Mobile Black Spot Program expands across regional Victoria with base station rollout

More than 40 regional Victorian areas will have improved access to mobile phone coverage within the next 18 months as the state government continues to roll out the Mobile Black Spot Program.

Minister for Innovation, Medical Research and the Digital Economy Jaala Pulford said the latest towers will be constructed over the next 18 months.

“It has been a seven-year project to get us to 200 and what people across rural and regional Victoria will now see is quite a significant increase in the pace of the program,” Ms Pulford said.

It comes as the 200th station was recently switched on at Knowsley, east of Bendigo.

“We recognise that Victorian communities have had a very tough year and we’ve got some work ahead of us in terms of strong economic recovery. Good digital connectivity is a really important part of that,” Ms Pulford said.

“Part of our big rebuild budget in November included $600 million for better broadband and mobile connectivity so it is certainly part of our strengthening of the Victorian economy.”

Ms Pulford said while there was a strong focus on rebuilding the economy and ensuring communities have the technology to cope, it would also provide increased safety.

“And it is an incredibly important part of the reason that we are doing this as well.”

Picture of mobile base station with sky in the back ground
More than 40 mobile base stations will be rolled out across regional Victoria over the next 18 months.(

ABC Rural: Marty McCarthy


‘Amazing news’

Bridgewater, near Bendigo, is one of the 41 regions set to benefit from the rollout, and the local caravan park said the upgrades cannot come soon enough.

Rhonda Reilly has been at the park for a year-and-a-half and said the internet connection drops out at least half-a-dozen times per day.

“So, if this happens maybe they might look at putting some wi-fi in the park which would be awesome.”

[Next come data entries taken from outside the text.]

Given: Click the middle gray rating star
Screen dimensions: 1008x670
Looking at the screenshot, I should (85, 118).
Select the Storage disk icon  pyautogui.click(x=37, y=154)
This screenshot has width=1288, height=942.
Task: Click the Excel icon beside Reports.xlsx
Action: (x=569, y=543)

She said it would be welcome news for the many tourists who visit the park each year.

“Amazing, that is one word. Amazing because the reception drops out all the time. It is ridiculous what we out up with,” Ms Reilly said.

Picture of a caravan next to a river in a caravan park.
Bridgewater Public Caravan Park manager Rhonda Reilly says internet reception drops out at least six times a day.(

Supplied: Bridgewater Public Caravan Park


More change needed 

Today’s announcement at a state level comes as Regional Development Australia continues seeking legislative change over mobile coverage at a Commonwealth level.

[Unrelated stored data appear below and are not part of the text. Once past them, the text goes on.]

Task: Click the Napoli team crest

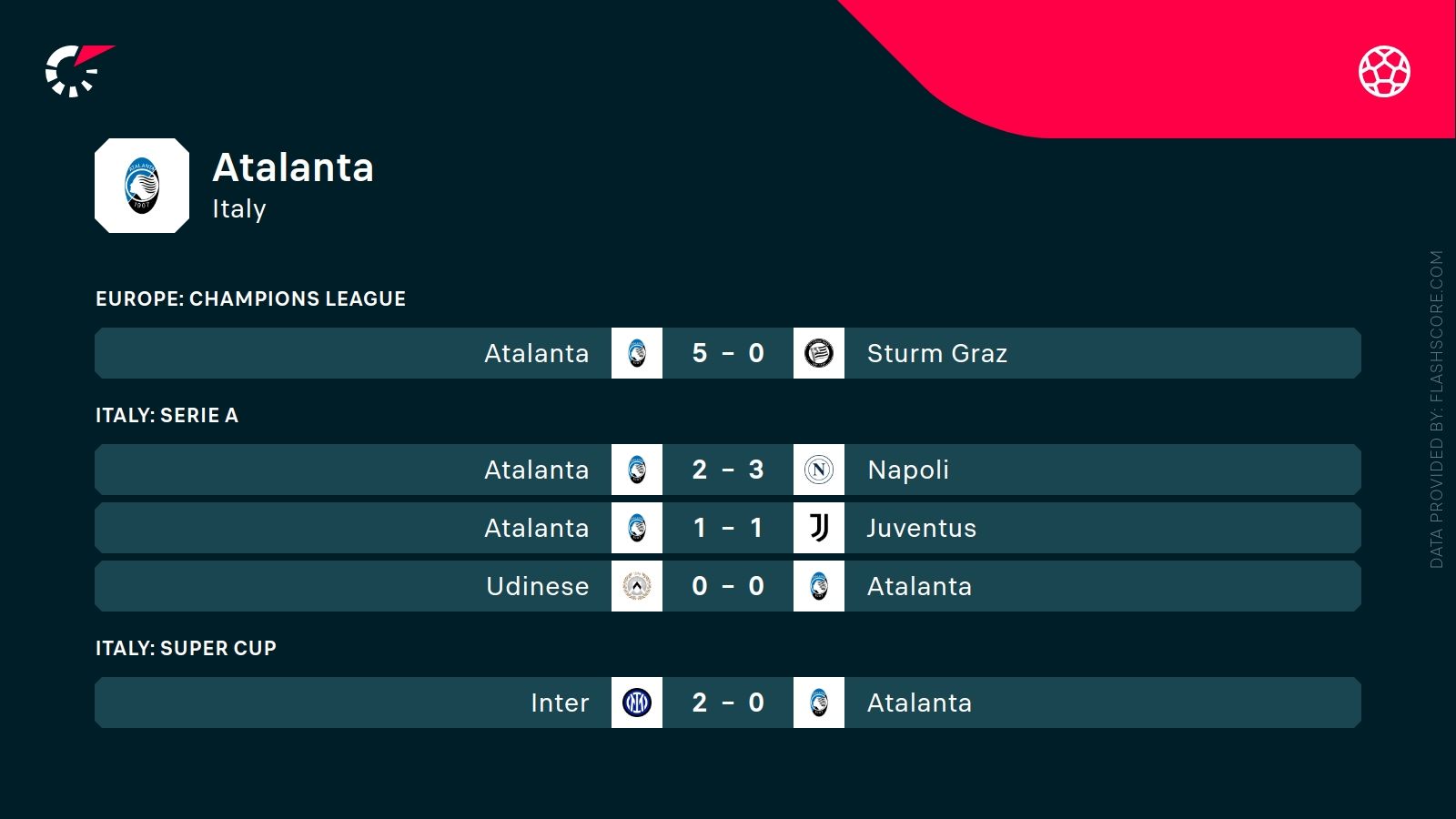Action: [819, 470]
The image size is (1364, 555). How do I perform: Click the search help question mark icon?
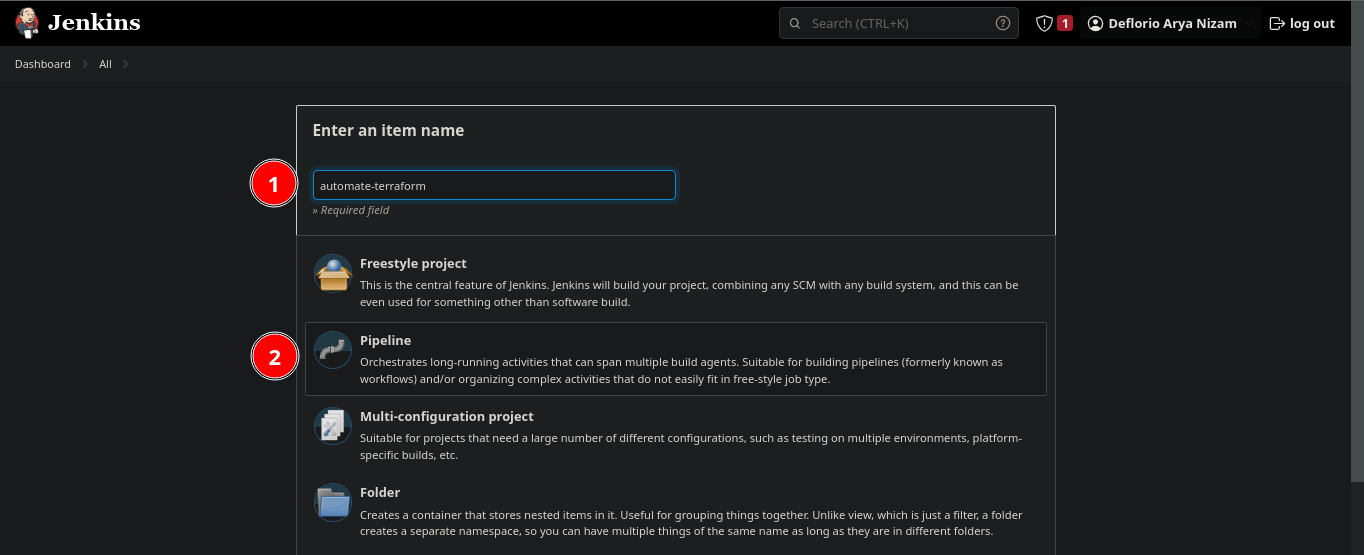coord(1002,23)
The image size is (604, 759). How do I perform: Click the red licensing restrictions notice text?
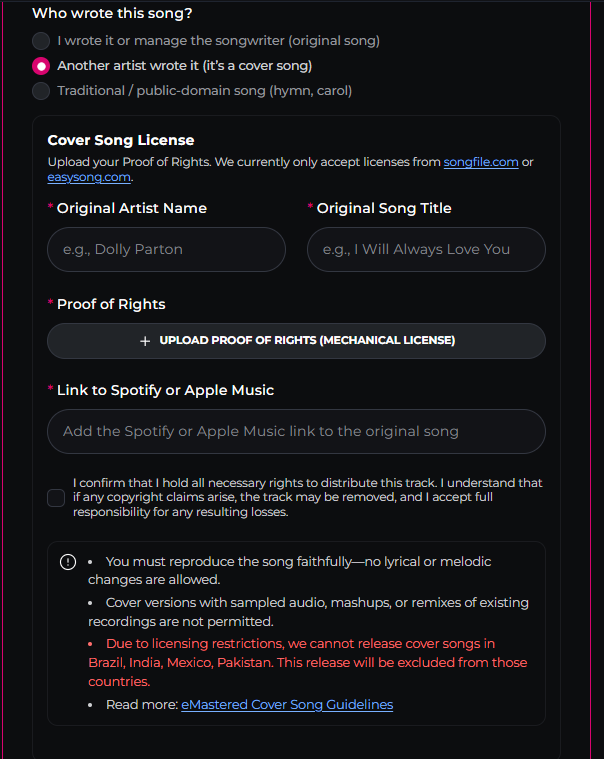click(308, 662)
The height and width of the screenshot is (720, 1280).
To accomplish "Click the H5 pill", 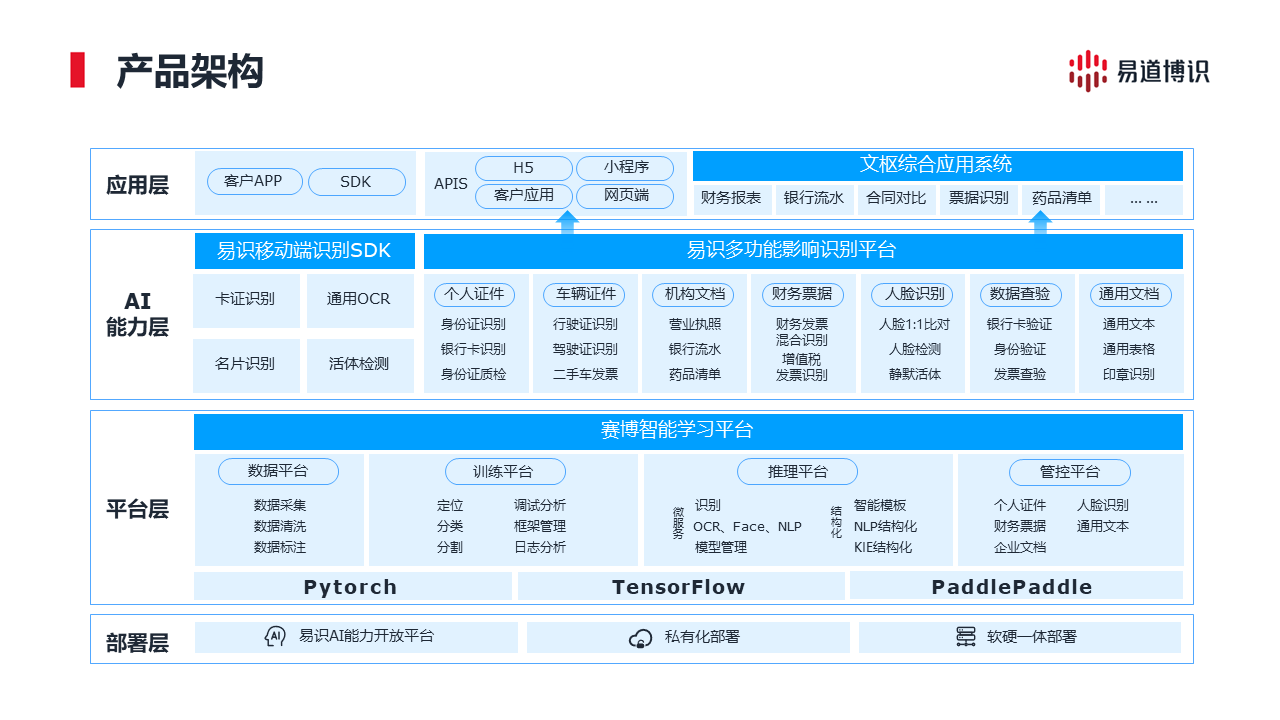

RDA Grampians chief executive Stuart Benjamin said following the 2019-20 bushfire season, RDA divisions across Australia began advocating for mobile phones to connect to available networks when their home network drops out.

“As an Australian citizen you have a mobile connection with a provider, and that means you can only use their network,” he said.

“If you’re an international tourist you can use any network, but not if you’re an Aussie.

“Over the 2019-20 summer we saw a number of towers burnt out and we got feedback from the CFA saying they could see towers but couldn’t use them even when their network is down.”

Man standing on road in hard hat and safety goggles
Stuart Benjamin said RDA divisions began advocating for mobile phones to connect to available networks after the 2019-20 bushfires.(

ABC News: Alexander Darling


Mr Benjamin said the change was needed even with more towers being built to remove black spots.

“One of the issues we have in Australia is the ACCC has not forced providers to provide detailed maps, so we don’t know where the true black spots are,” he said.

“From the work we have undertaken, we think at least 50 per cent of the true black spots that still exist could be rectified by allowing temporary roaming under the network.

Mr Benjamin said discussions with the federal government about the change had so far been positive.

A Department for Communications spokeswoman told the ABC the ACCC reviewed the matter in 2017.

“It determined that mobile roaming would inhibit investment in regional communications infrastructure and would not alleviate mobile black spots,” she said.

“The government will continue to be guided by the ACCC’s advice on this issue.”